Eu não conheci a fonte de chafurdo, que à
fonte de mergulho também lhe chamavam fonte de chafurdo! Alguém que tenha
paciência e quem sabe venha aqui explicar a origem e as razões de lhe chamarem
a esta fonte, a Fonte de Chafurdo!
E já que está com as mãos na massa, pode também, se souber é claro, contar-nos
a história desta fonte.
E como as crises vêm, na Fonte Velha
tenho saudades do Minimercado a Fonte e de ser sempre bem servido. Ainda hoje gosto
de usar aquelas facas pequenas que lá comprei. Foi um sonho e cá para mim, aquela
história que venderam e que muitos acreditaram vir a ganhar com o futuro
hospital, provocou alguns danos colaterais neste e noutros negócios. Mas isto
são contas de outro rosário. Ainda não foi bem rezado, mas a fé é inabalável e
a sua história um dia será do conhecimento de todos.

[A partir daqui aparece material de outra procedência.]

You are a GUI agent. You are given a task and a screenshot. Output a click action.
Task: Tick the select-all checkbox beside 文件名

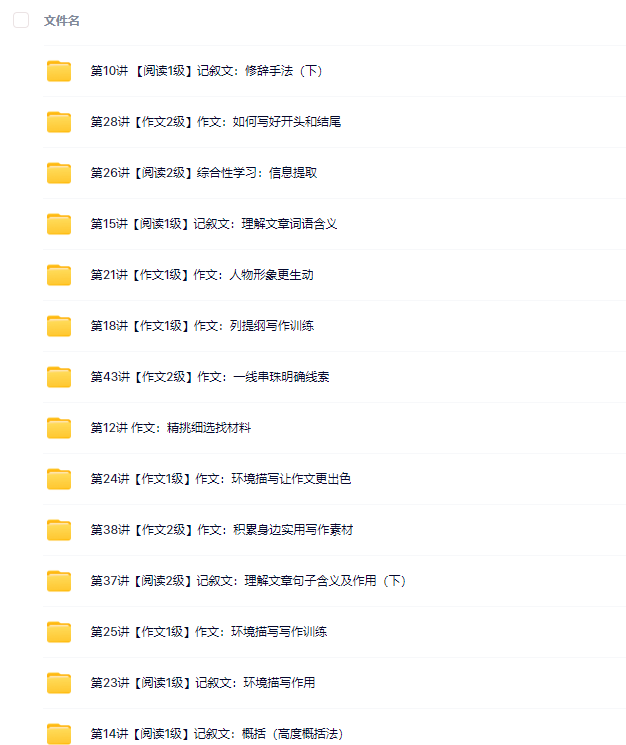(x=21, y=20)
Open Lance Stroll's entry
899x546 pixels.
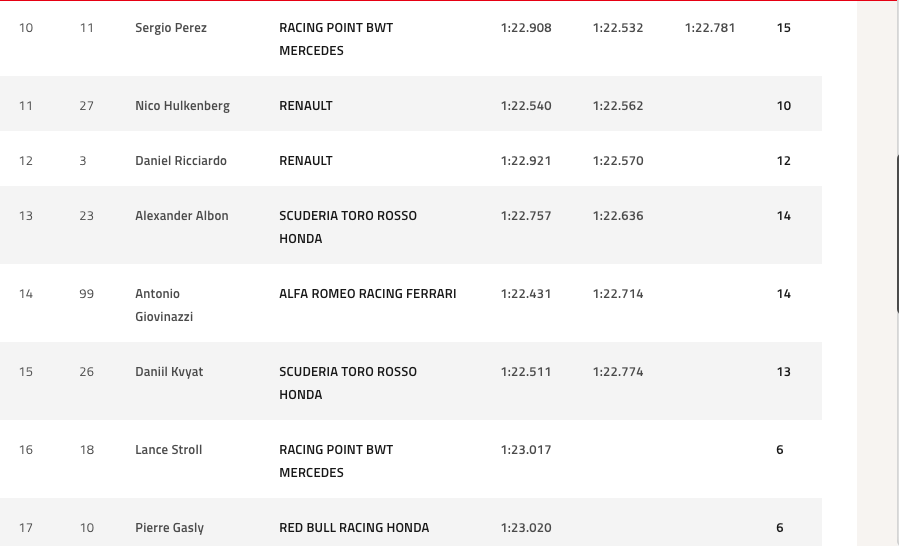coord(169,450)
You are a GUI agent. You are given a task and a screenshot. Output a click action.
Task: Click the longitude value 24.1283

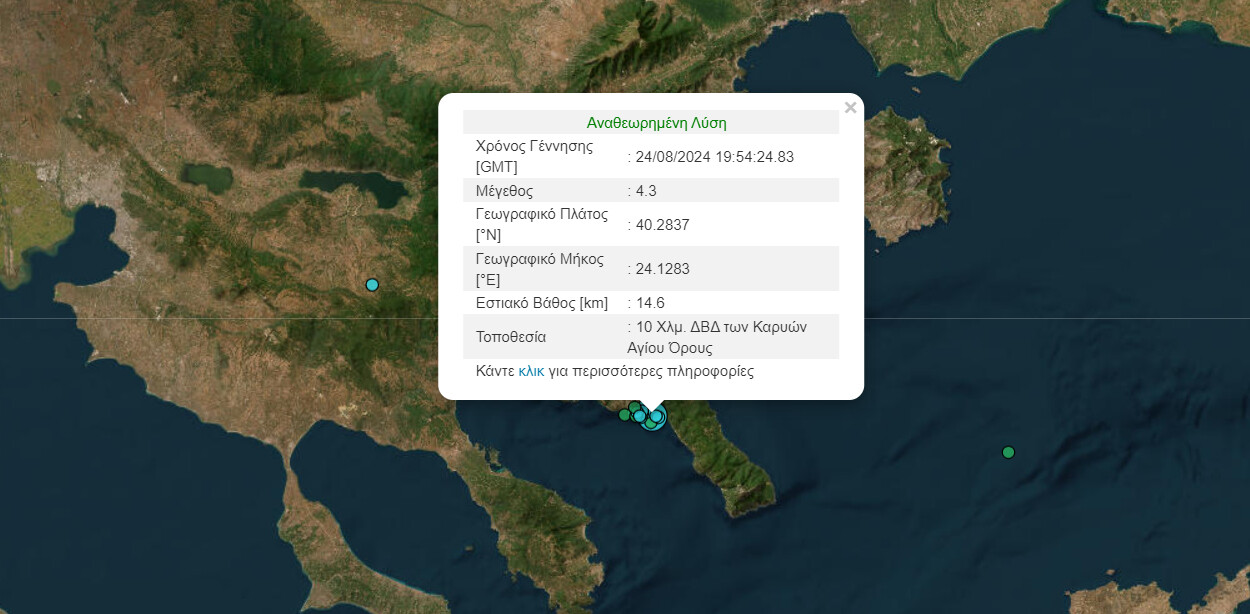click(662, 269)
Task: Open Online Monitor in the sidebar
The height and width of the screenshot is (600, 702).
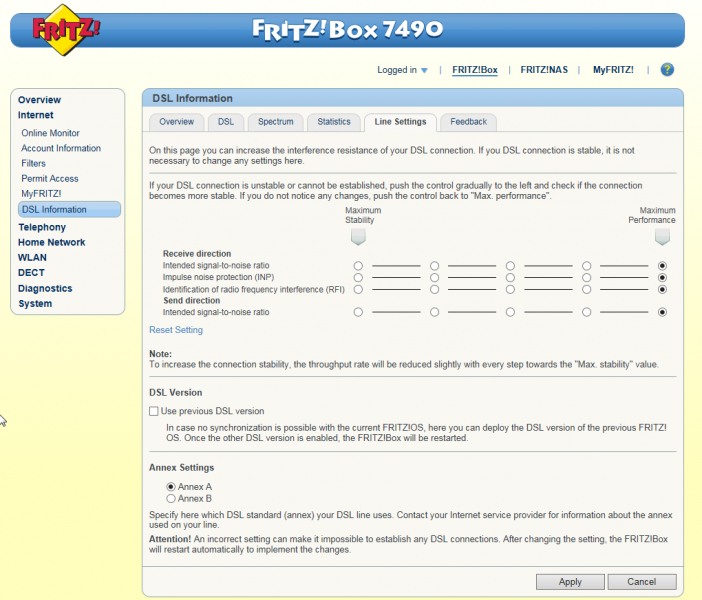Action: coord(50,133)
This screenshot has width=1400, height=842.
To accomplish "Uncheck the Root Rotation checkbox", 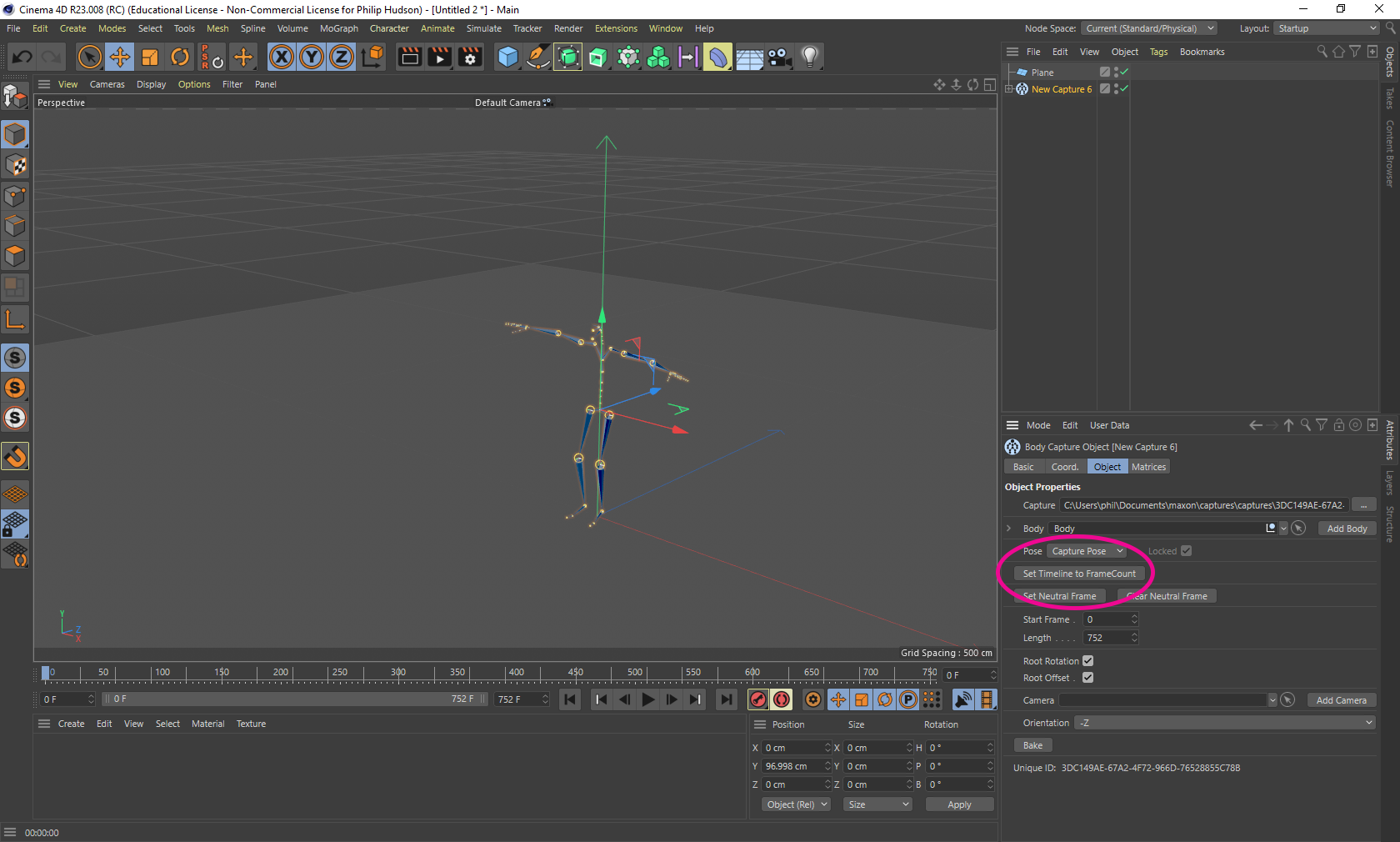I will (1088, 661).
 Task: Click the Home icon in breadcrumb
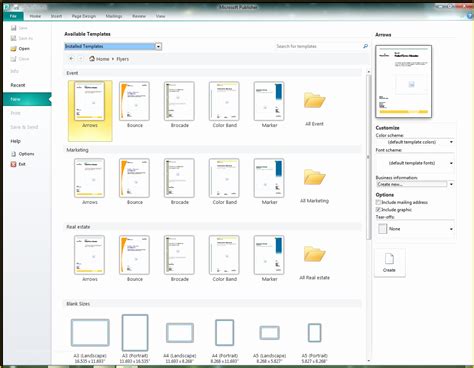92,59
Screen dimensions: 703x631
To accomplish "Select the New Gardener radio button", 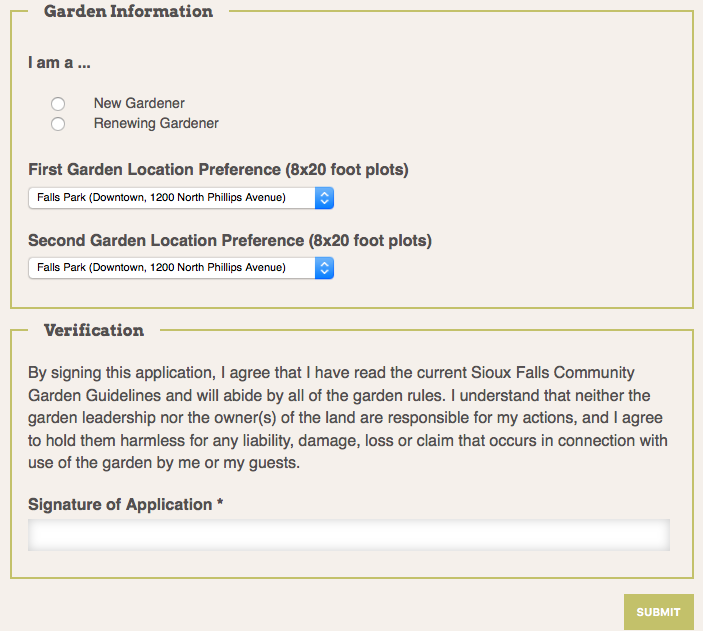I will pyautogui.click(x=58, y=104).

E como a estrada me apareceu limpa,
sem regos e altinhos de cimento para desviar a água das chuvas, ao caminhar em
direcção ao poeta da pala num dos olhos, aquele olhar do lince quase me faz
cair. Mas à medida que me aproximo cada vez mais do poeta e do bicho gato, fico
tranquilo porque vejo que um é cego e o outro tem um cadeado que o prende da
boca à pedra de cantaria que ali espetaram. Agora a aldeia também pode exibir a
sua arte urbana. A terra que tem a serra com o mesmo nome, passou a estar
presente na rota da arte urbana e dizem que é mais um ponto a favor da aldeia e
mais um motivo para as pessoas visitarem a nossa aldeia. Poesia e pintura é
arte, é cultura e quem não gosta, tem bom remédio, deixa na borda do seu prato.
Olha o que eu agora me lembrei de escrever, mas eu estava só a fazer uma
caminhada pela rua principal da nossa aldeia. Bem, vou terminar neste ponto e
um dia destes continuo a caminhada. Preciso de parar para descansar os pés. Vou
sentar-me numa das cadeiras da esplanada do Café Camões, ser bem servido e saborear
um bom café. Entretanto, vão olhando para estas imagens e quem sabe tenham alguma ideia de mudar a situação!